The point is not that conditions like ADHD and anxiety aren’t “real” disorders, or that they can’t be debilitating. You don’t have to believe this teenager was “faking” to resist the idea of providing him a full-time tutor at public expense. As we apply diagnoses to an ever-expanding share of behaviors and social difficulties—as they become the rule rather than the exceptions—accommodating every brain difference with a medical label becomes a practical impossibility.

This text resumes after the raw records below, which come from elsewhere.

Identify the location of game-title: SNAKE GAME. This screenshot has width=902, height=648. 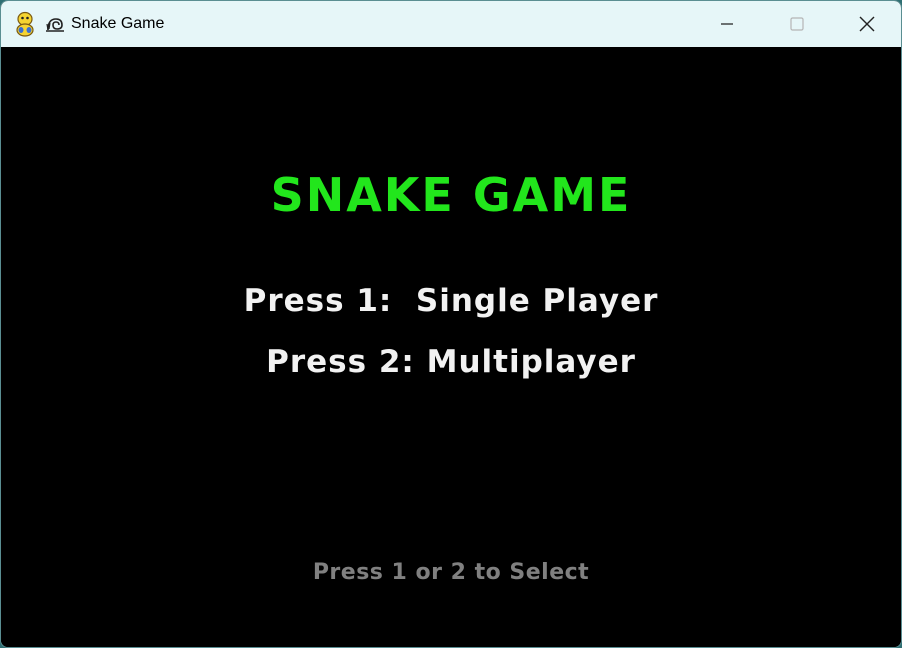
(451, 195).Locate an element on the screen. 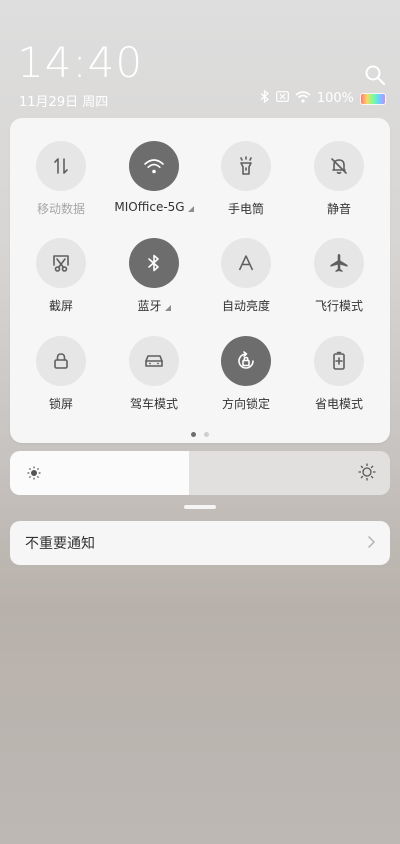 The width and height of the screenshot is (400, 844). toggle-label-wrap: 自动亮度 is located at coordinates (246, 306). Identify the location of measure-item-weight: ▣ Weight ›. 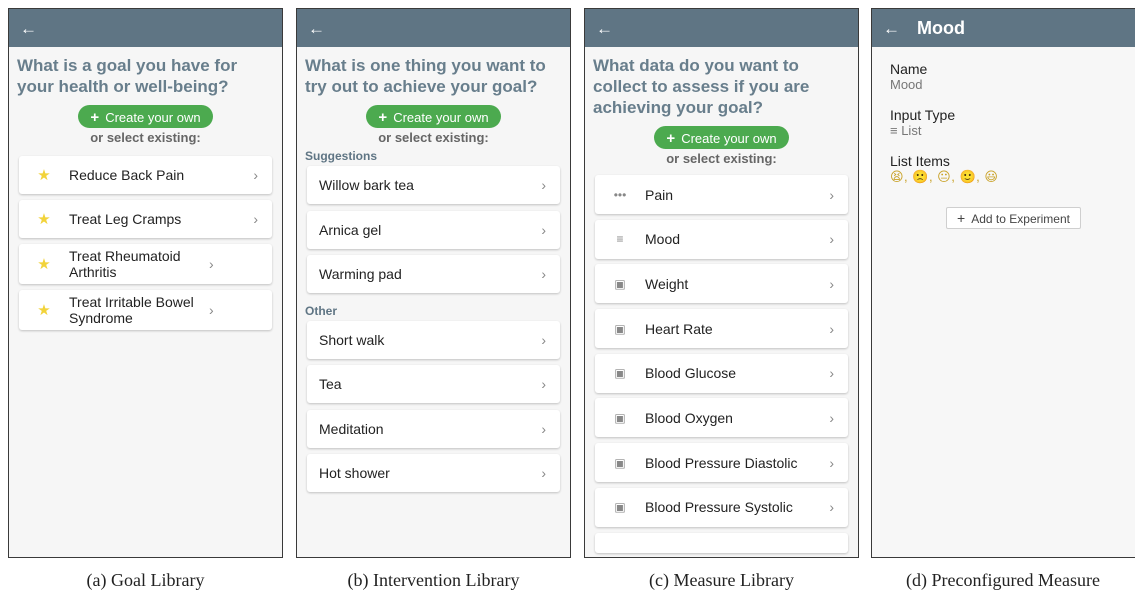
(722, 284).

Diagnosis will continue to be critical for purposes of obtaining access to treatment and insurance. In some cases identifying the biological bases of behaviors may also promote more compassionate responses, as in the case of addiction. But the outsized social significance of simply having a diagnosis—the signal that a problem falls within medicine’s purview—is bound to decline. Many of the institutions that make special benefits available on the basis of diagnoses will have to shift their focus to the specific nature of a person’s problems. If a medical intervention can reduce a criminal defendant’s likelihood of recidivism, and the criminal consents to treatment, that could be a mitigating factor in sentencing. If it is feasible for a school to address a student’s poor performance, it should do so regardless of whether the problem has a medical label. But the mere fact that a trait or set of behaviors fits a recognized diagnostic category may no longer be a determining factor. If the importance of diagnosis as a social category declines, medicine will have been a victim of its own success.
Matt Lamkin, JD, MA, is an attorney and a fellow at Stanford University’s Center for Law and the Biosciences in Stanford, California. His research examines how our shifting health care terrain can subtly modify traditional conceptions of individual autonomy, including preconceived understandings of privacy, voluntary consent, and the rights to bodily integrity and self-determination.